#### Assigned task:
Skip the pictures and write out, word for word, the lines below from the one with "Where should I" through the one with "Open @sundarpichai mention in second tweet", inclusive.

#### Dataset records:
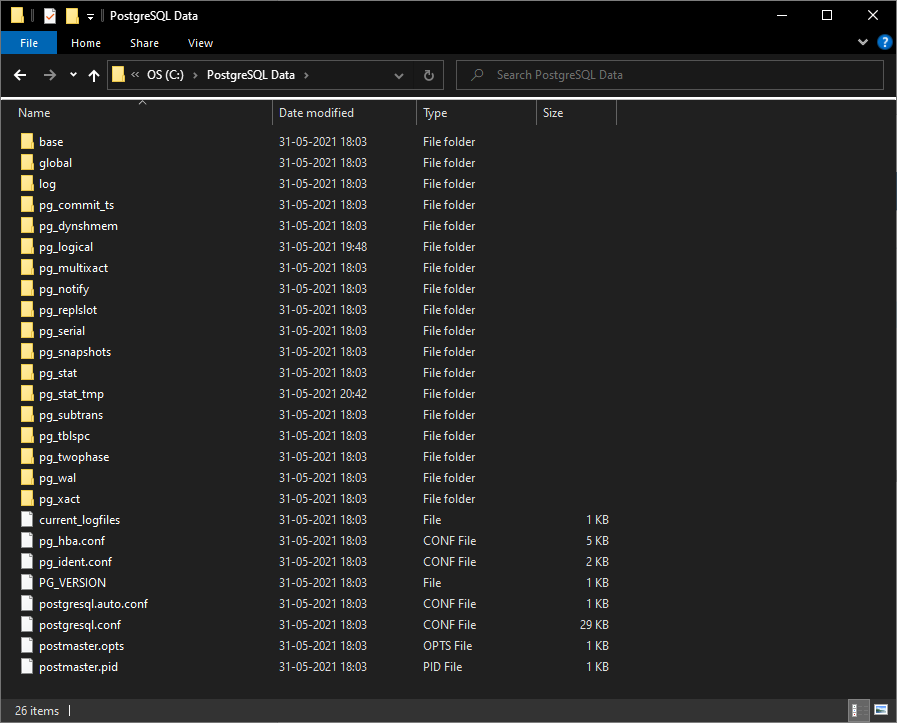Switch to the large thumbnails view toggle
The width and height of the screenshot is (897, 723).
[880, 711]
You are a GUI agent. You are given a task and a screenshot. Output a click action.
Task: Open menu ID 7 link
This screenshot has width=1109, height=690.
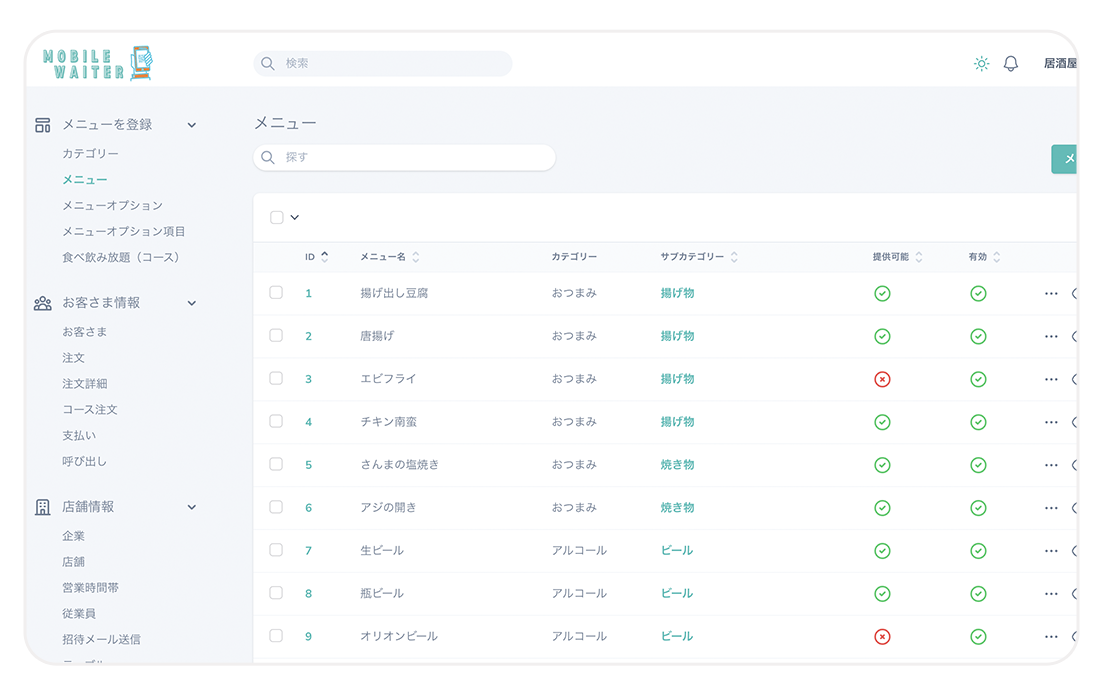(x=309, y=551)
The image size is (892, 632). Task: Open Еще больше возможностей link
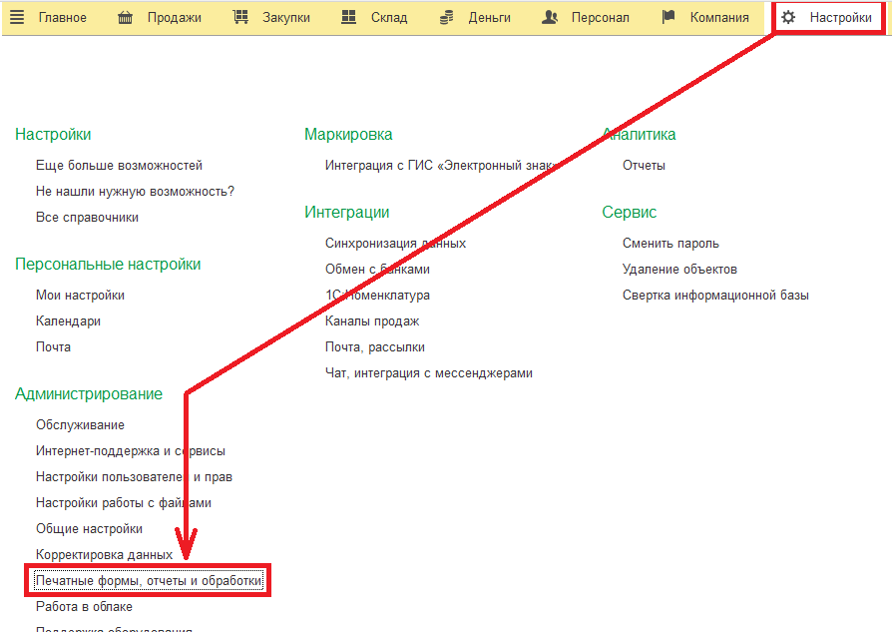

---

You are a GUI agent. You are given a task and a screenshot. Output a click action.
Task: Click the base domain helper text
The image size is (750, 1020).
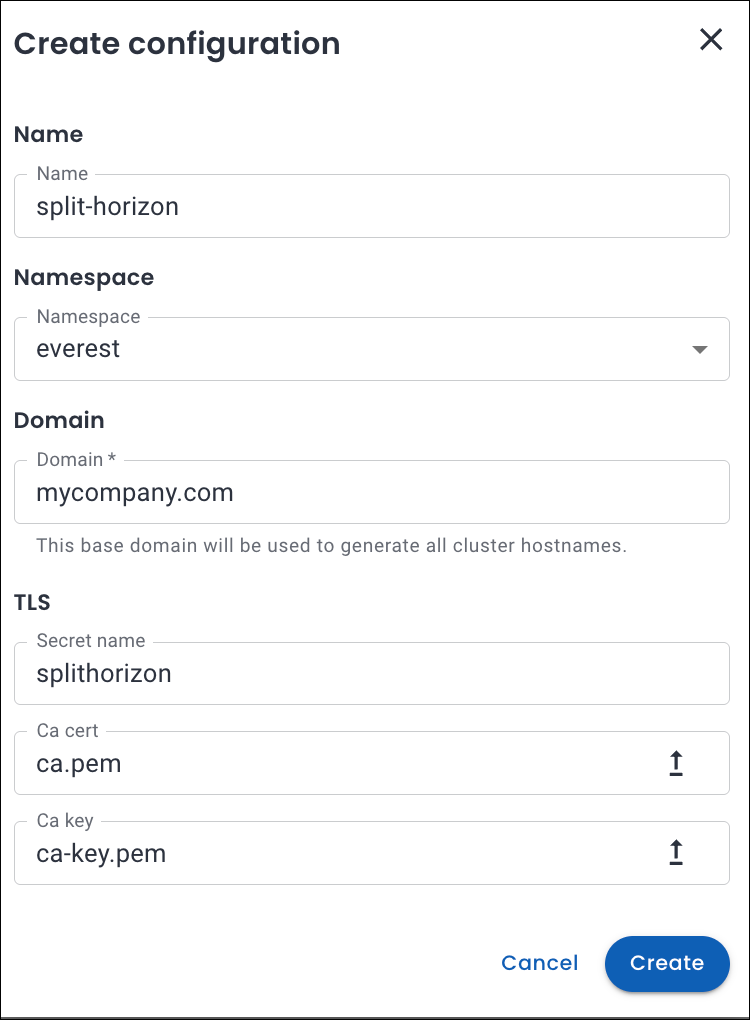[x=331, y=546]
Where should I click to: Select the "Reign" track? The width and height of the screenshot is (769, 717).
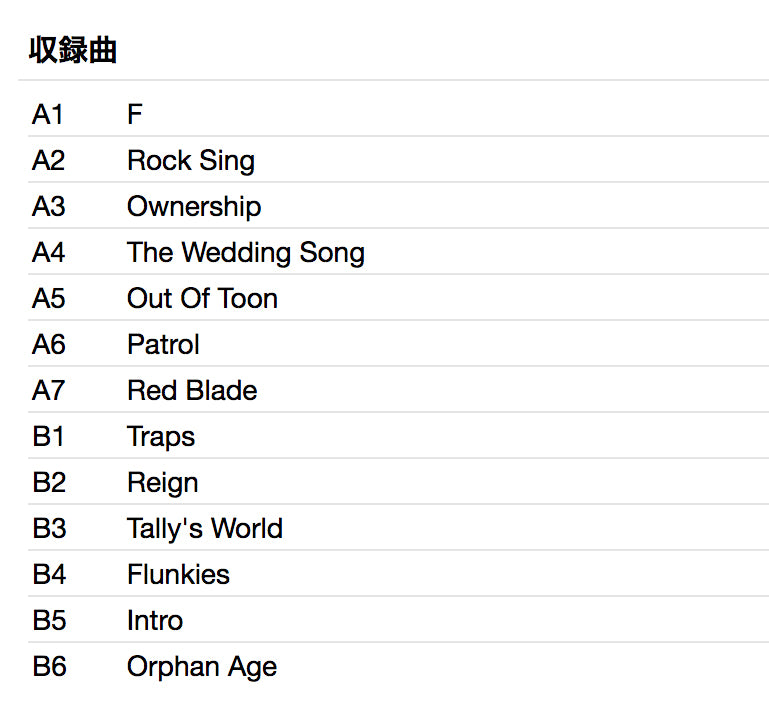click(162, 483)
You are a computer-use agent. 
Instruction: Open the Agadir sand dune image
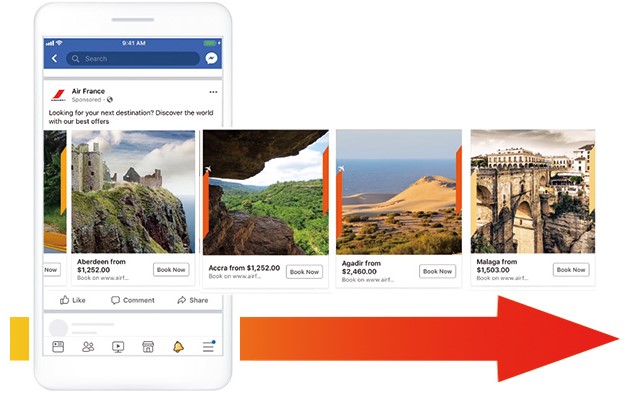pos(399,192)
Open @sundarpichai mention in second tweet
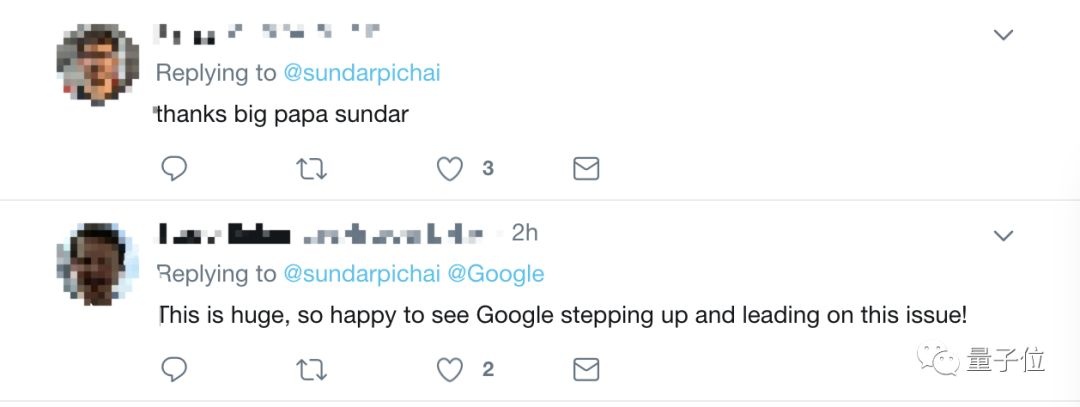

* * *

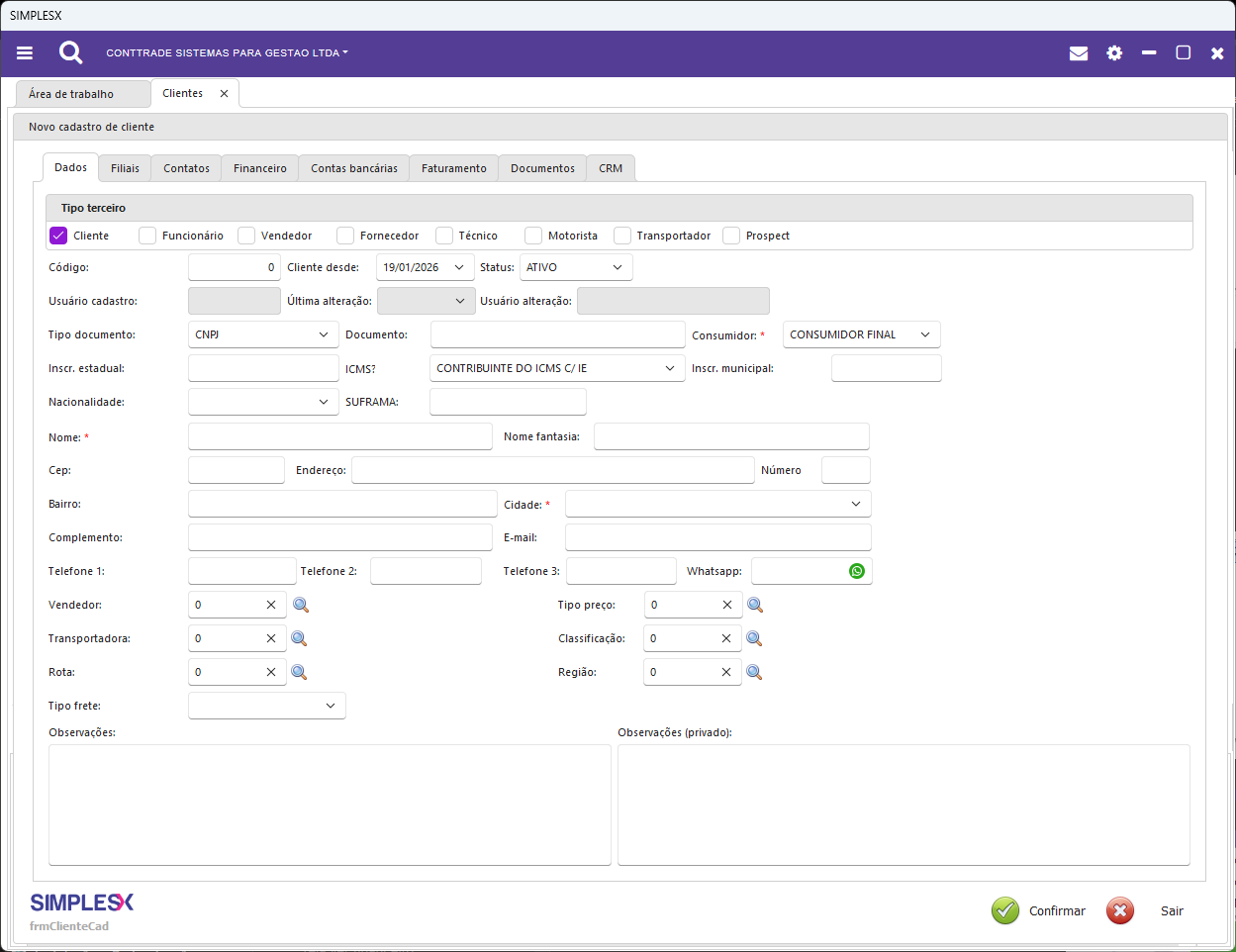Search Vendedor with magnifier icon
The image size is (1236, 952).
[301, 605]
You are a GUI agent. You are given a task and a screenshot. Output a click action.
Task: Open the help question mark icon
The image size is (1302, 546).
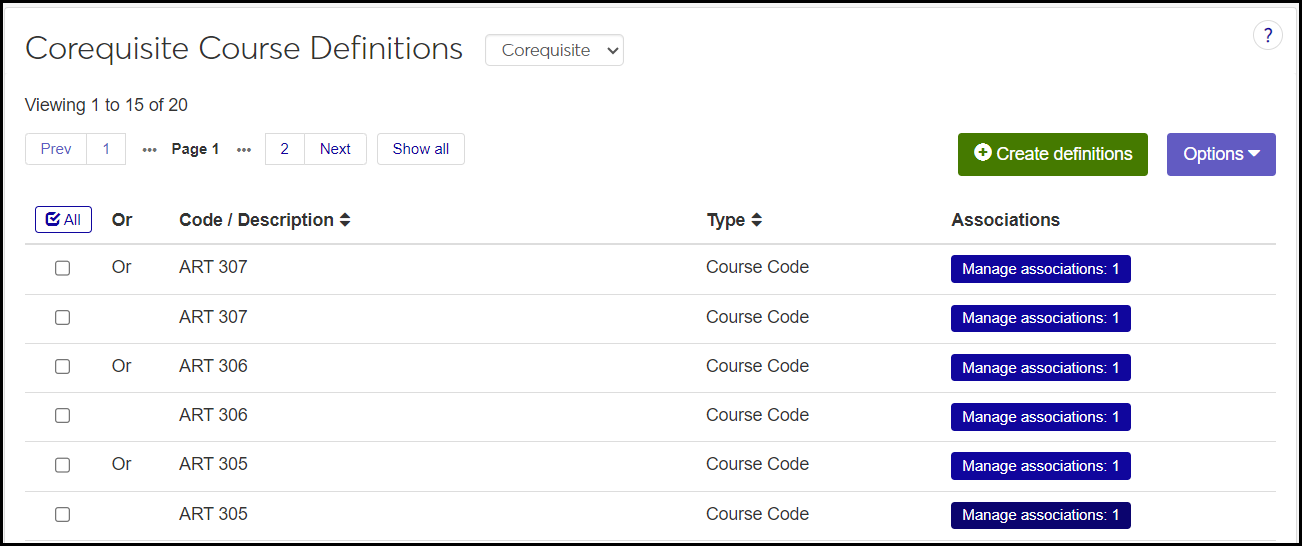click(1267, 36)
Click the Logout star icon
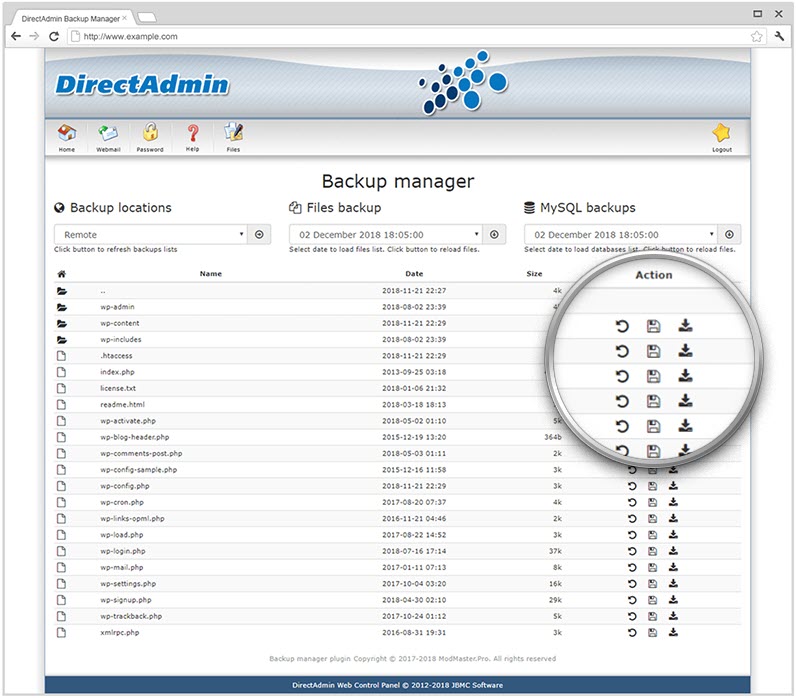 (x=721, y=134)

#### Result of the task:
Where should I click to: Select the "Reign" track? The width and height of the screenshot is (769, 717).
click(162, 483)
You are a computer-use agent. 
Instruction: Open the Agadir sand dune image
pos(399,192)
Open @sundarpichai mention in second tweet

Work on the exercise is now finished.